+++ Excerpted data
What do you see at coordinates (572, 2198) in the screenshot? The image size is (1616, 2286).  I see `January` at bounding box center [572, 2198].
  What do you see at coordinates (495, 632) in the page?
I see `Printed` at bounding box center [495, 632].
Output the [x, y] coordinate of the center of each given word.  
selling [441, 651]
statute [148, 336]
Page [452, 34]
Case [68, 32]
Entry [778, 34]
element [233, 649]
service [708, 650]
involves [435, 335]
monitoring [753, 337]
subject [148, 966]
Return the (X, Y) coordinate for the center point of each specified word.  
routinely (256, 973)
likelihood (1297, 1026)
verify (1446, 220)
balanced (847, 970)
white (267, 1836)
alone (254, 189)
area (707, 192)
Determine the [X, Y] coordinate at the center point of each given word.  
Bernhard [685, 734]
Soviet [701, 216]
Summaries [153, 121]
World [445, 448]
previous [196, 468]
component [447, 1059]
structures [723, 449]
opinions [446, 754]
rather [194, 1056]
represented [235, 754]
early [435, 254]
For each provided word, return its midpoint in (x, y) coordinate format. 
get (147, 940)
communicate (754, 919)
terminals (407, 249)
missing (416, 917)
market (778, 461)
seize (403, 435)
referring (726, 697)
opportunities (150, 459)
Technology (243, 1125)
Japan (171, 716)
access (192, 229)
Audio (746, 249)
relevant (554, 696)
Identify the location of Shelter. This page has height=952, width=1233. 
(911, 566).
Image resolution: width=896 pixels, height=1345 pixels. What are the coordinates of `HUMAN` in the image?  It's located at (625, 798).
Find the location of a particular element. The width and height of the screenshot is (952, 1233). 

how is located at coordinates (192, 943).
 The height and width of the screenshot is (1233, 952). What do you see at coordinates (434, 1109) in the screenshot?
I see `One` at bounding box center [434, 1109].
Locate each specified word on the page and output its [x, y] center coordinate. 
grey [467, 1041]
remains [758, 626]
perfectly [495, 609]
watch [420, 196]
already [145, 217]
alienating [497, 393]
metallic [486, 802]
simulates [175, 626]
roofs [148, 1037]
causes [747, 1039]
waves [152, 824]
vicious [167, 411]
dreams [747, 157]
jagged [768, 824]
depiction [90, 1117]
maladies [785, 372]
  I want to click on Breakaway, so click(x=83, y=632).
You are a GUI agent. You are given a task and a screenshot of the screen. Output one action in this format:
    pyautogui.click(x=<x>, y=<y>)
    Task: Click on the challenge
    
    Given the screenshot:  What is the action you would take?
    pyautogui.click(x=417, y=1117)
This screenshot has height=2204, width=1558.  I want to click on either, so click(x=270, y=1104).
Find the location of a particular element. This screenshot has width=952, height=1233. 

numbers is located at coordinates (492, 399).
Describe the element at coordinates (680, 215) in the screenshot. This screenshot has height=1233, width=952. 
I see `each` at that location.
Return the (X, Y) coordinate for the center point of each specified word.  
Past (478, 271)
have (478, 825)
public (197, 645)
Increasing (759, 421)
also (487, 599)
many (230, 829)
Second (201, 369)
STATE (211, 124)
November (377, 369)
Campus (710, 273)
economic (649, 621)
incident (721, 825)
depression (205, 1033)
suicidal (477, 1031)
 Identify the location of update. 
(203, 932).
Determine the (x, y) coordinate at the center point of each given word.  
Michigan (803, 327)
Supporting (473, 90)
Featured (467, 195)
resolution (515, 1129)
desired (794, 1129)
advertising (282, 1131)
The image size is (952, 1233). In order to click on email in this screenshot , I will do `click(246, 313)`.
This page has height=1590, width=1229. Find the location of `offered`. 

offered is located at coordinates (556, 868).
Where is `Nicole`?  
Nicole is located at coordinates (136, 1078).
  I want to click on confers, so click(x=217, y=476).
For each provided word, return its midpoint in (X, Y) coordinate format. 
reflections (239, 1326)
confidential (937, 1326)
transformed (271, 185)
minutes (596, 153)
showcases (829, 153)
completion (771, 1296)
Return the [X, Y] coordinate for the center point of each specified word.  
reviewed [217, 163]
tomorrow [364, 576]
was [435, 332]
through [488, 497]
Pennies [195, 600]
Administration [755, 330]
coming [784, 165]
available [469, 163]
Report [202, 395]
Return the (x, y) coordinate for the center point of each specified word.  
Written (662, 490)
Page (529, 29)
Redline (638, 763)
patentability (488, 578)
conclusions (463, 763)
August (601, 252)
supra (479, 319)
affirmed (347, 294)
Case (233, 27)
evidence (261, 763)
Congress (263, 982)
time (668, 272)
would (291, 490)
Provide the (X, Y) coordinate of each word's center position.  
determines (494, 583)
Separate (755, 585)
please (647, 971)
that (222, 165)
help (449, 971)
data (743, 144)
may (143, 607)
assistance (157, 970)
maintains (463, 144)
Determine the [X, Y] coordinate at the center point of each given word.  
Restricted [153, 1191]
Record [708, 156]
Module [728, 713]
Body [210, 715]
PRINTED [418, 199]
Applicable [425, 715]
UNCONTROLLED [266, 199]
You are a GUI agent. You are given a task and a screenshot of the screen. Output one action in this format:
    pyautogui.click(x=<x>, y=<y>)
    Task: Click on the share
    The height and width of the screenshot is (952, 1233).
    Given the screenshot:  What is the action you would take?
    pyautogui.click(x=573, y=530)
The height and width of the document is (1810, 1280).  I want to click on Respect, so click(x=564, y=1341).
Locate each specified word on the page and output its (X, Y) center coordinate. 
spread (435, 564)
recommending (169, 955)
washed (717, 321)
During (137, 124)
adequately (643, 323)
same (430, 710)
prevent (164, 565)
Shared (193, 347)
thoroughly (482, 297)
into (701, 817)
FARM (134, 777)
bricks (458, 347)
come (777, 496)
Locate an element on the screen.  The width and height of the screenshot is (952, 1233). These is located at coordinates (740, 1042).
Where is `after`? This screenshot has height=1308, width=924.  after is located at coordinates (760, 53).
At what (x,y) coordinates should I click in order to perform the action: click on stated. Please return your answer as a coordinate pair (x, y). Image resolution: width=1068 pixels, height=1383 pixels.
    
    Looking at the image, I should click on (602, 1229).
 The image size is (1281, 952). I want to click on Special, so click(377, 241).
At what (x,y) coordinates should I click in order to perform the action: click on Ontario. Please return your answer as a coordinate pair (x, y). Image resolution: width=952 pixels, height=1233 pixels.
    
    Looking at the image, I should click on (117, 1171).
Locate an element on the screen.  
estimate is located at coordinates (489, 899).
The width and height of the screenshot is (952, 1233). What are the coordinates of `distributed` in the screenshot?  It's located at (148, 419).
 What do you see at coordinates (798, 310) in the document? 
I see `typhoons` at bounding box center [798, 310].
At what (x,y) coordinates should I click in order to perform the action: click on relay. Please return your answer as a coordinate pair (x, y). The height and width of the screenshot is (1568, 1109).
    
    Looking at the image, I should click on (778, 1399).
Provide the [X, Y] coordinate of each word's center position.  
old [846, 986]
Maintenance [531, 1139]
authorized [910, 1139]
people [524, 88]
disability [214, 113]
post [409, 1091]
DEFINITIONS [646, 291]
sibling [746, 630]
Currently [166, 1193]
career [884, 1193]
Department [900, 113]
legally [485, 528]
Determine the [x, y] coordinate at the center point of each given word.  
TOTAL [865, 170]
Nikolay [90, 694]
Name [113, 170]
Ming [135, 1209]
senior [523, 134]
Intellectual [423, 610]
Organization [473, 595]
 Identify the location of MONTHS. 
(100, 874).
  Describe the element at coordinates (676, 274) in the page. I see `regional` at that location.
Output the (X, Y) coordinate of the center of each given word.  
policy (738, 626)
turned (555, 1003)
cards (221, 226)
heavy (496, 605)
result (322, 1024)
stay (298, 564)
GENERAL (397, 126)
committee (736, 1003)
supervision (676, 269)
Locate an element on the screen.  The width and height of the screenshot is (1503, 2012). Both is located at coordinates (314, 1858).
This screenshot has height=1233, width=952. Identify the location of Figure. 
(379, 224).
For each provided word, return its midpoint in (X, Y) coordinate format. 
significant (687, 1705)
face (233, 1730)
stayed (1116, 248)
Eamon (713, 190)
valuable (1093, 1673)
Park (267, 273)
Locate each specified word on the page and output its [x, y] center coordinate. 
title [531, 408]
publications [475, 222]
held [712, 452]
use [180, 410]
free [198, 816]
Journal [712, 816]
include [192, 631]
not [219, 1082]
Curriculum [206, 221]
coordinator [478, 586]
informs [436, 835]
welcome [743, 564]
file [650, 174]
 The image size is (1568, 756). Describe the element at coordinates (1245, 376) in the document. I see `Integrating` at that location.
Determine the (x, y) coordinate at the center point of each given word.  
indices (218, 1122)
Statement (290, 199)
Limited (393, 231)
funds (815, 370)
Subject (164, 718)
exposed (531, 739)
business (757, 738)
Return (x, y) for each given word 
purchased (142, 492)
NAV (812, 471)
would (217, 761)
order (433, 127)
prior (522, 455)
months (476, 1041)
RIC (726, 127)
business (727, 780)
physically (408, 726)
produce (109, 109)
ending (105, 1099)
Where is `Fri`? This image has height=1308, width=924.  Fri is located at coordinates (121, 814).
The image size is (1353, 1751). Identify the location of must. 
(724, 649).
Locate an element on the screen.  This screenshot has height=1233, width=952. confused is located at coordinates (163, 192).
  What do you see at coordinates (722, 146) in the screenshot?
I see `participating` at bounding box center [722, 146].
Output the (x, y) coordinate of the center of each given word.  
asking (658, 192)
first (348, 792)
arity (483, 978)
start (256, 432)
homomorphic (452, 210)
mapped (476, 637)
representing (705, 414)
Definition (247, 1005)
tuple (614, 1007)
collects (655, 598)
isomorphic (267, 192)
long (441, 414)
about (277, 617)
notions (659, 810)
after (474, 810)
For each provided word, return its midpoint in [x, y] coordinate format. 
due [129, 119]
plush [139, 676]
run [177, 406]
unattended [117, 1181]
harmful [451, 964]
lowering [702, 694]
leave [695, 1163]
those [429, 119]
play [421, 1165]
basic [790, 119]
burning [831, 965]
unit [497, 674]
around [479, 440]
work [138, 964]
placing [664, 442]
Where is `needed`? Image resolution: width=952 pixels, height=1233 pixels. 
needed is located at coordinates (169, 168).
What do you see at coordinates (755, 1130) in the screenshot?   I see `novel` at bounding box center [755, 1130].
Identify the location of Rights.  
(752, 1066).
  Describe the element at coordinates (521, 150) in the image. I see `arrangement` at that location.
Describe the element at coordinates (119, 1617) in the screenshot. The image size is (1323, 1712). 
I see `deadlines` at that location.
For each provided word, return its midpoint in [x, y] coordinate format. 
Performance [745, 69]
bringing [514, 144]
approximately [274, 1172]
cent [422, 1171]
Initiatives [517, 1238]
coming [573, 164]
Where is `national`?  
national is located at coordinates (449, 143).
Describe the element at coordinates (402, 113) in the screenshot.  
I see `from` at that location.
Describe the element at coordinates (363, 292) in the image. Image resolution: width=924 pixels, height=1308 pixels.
++++++
#### [What the task asks]
Render the portion of the listing that opens with the line containing "stay (298, 564)" and closes with the line containing "(379, 224).", both included, as a Markdown table with the columns Row and Line. Number each line in the Row column and omit blank lines.

#### [Result for this exercise]
| Row | Line |
|---|---|
| 1 | stay (298, 564) |
| 2 | GENERAL (397, 126) |
| 3 | committee (736, 1003) |
| 4 | supervision (676, 269) |
| 5 | Locate an element on the screen.  The width and height of the screenshot is (1503, 2012). Both is located at coordinates (314, 1858). |
| 6 | This screenshot has height=1233, width=952. Identify the location of Figure.  |
| 7 | (379, 224). |